• [Entries supplied]:
++++++++++
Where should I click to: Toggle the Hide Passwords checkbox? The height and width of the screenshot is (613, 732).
++++++++++
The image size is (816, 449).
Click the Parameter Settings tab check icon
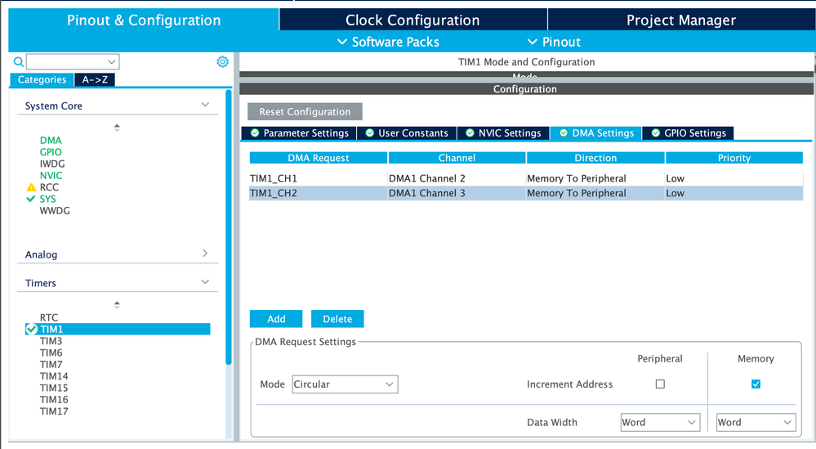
++++++++++
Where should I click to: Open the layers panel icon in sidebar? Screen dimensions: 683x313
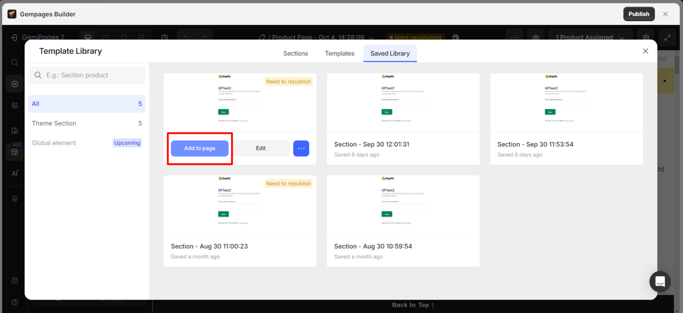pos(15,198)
++++++++++
Scan the entries above for the line containing "The image size is (816, 449).", and copy it and all lines after it exactly, down to and including the line containing "Click the Parameter Settings tab check icon".

The image size is (816, 449).
Click the Parameter Settings tab check icon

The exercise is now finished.